Task to carry out:
Reproduce word for word the lines that begin with the line containing "Choose 'Уничтожать файлы" and end with the line containing "Where should I", including both. Leave the pictures out.

======== Input material

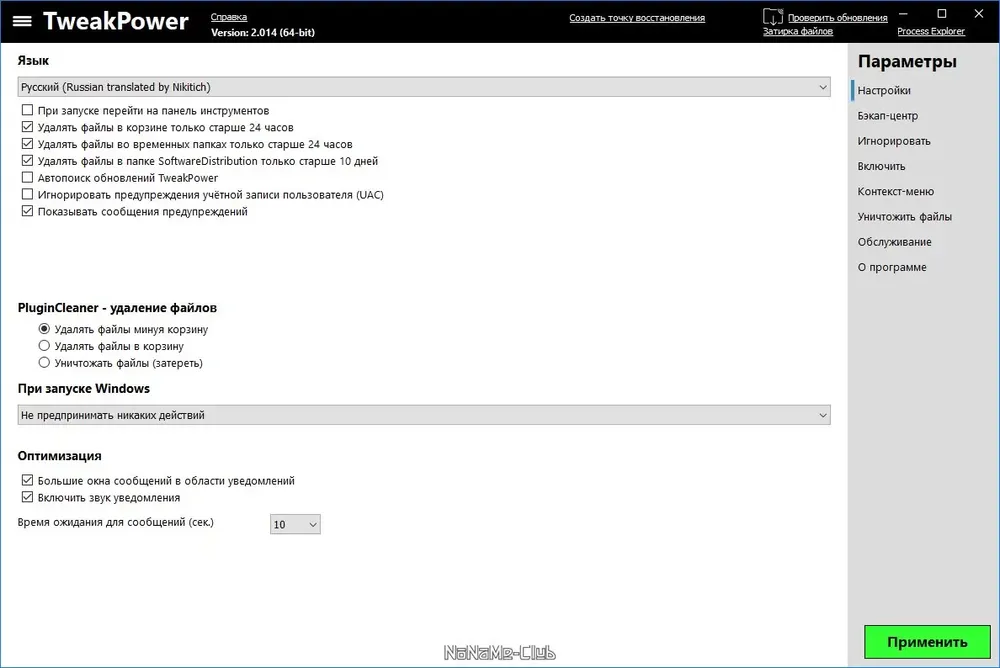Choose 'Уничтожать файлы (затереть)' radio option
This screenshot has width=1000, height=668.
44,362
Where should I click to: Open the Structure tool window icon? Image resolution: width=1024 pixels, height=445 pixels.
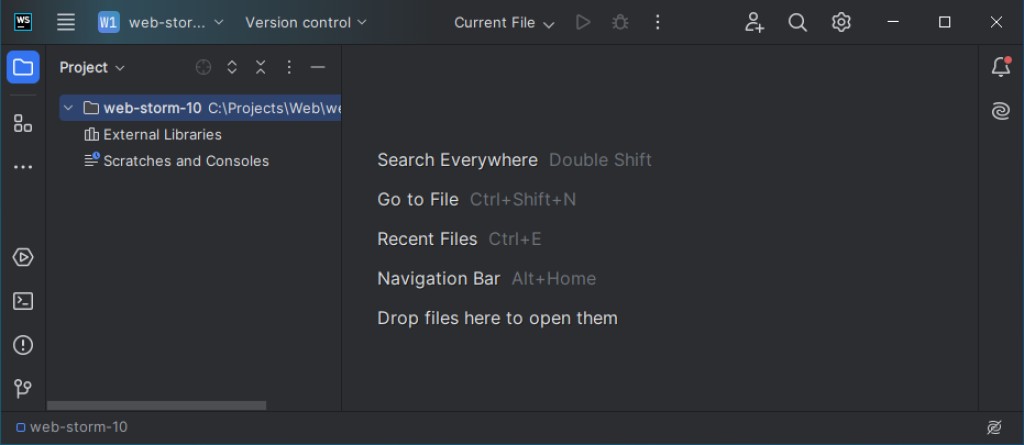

================
======== Input material

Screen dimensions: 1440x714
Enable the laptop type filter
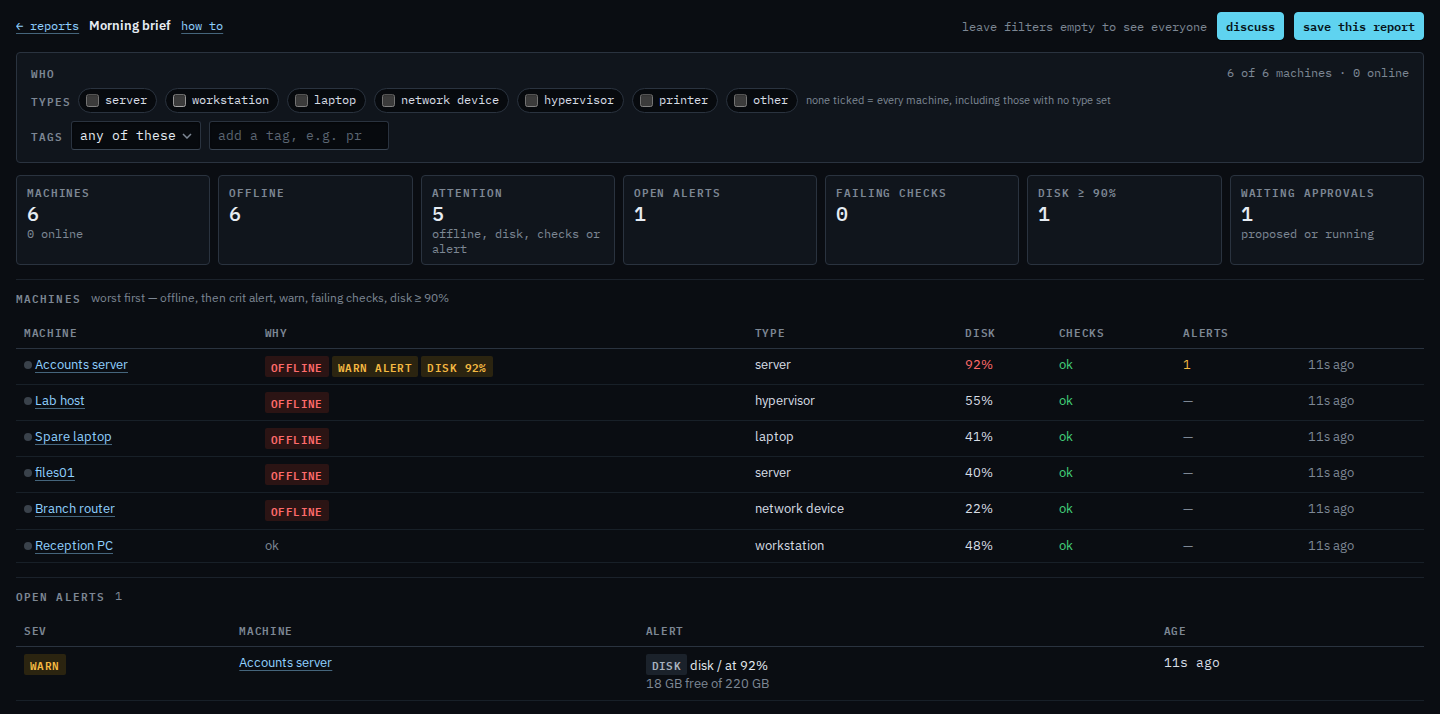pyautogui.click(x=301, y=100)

================

Expected answer:
Choose 'Уничтожать файлы (затереть)' radio option
This screenshot has width=1000, height=668.
44,362
Where should I click to: Open the Structure tool window icon? Image resolution: width=1024 pixels, height=445 pixels.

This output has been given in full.